_Exercise goal_.
Could you rewrite the listing from the line with "Given: Click the" through the line with "point(123,291)", swapping "binoculars" for "magnifier icon" and leaving everything else unchanged?

↓

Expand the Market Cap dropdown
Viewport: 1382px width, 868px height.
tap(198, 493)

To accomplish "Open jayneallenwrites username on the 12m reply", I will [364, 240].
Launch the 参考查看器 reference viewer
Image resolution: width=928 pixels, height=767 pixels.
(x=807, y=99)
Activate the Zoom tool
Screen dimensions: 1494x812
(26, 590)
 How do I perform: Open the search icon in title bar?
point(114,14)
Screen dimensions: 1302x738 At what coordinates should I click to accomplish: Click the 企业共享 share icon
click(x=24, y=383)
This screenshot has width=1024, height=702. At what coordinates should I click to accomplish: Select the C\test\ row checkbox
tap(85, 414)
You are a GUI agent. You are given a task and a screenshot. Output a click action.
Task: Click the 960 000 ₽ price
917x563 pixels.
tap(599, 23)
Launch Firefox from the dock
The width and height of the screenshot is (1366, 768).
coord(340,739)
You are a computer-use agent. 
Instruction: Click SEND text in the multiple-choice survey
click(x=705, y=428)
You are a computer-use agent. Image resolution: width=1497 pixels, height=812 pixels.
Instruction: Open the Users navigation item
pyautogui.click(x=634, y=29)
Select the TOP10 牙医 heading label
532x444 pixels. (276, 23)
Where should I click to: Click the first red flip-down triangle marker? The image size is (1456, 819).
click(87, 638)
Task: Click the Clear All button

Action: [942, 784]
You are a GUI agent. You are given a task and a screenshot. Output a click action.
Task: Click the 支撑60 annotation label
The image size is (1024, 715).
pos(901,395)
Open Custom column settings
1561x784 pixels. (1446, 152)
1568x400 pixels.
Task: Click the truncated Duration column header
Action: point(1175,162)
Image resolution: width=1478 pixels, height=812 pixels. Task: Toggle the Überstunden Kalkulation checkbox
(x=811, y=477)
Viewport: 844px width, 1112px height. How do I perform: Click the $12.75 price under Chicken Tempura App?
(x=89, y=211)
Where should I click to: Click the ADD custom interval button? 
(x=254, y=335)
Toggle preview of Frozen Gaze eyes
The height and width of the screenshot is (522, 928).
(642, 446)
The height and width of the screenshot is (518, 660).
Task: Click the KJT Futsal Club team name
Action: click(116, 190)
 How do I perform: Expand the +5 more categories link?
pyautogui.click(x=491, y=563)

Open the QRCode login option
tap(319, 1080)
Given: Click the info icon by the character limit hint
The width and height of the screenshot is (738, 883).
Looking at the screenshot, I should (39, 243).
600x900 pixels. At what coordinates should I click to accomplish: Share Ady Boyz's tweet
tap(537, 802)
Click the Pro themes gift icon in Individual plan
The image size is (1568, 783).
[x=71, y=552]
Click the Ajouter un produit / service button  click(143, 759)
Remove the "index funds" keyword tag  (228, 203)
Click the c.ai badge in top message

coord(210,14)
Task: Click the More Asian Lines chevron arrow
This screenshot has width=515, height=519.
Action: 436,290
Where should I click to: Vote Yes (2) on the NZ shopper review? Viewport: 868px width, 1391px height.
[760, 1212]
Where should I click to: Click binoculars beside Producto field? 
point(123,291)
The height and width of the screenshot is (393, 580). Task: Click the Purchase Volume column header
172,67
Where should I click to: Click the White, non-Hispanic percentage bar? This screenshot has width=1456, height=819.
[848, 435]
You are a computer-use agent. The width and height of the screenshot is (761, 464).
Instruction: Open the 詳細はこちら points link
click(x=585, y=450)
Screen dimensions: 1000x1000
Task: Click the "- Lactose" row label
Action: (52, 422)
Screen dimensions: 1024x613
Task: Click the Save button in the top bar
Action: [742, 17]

↑

_Output below_.
Given: Click the info icon by the character limit hint
The width and height of the screenshot is (738, 883).
Looking at the screenshot, I should (39, 243).
600x900 pixels. At what coordinates should I click to accomplish: Share Ady Boyz's tweet
tap(537, 802)
Click the Pro themes gift icon in Individual plan
The image size is (1568, 783).
[x=71, y=552]
Click the Ajouter un produit / service button  click(143, 759)
Remove the "index funds" keyword tag  (228, 203)
Click the c.ai badge in top message

coord(210,14)
Task: Click the More Asian Lines chevron arrow
This screenshot has width=515, height=519.
Action: 436,290
Where should I click to: Vote Yes (2) on the NZ shopper review? Viewport: 868px width, 1391px height.
[760, 1212]
Where should I click to: Click magnifier icon beside Producto field? 
point(123,291)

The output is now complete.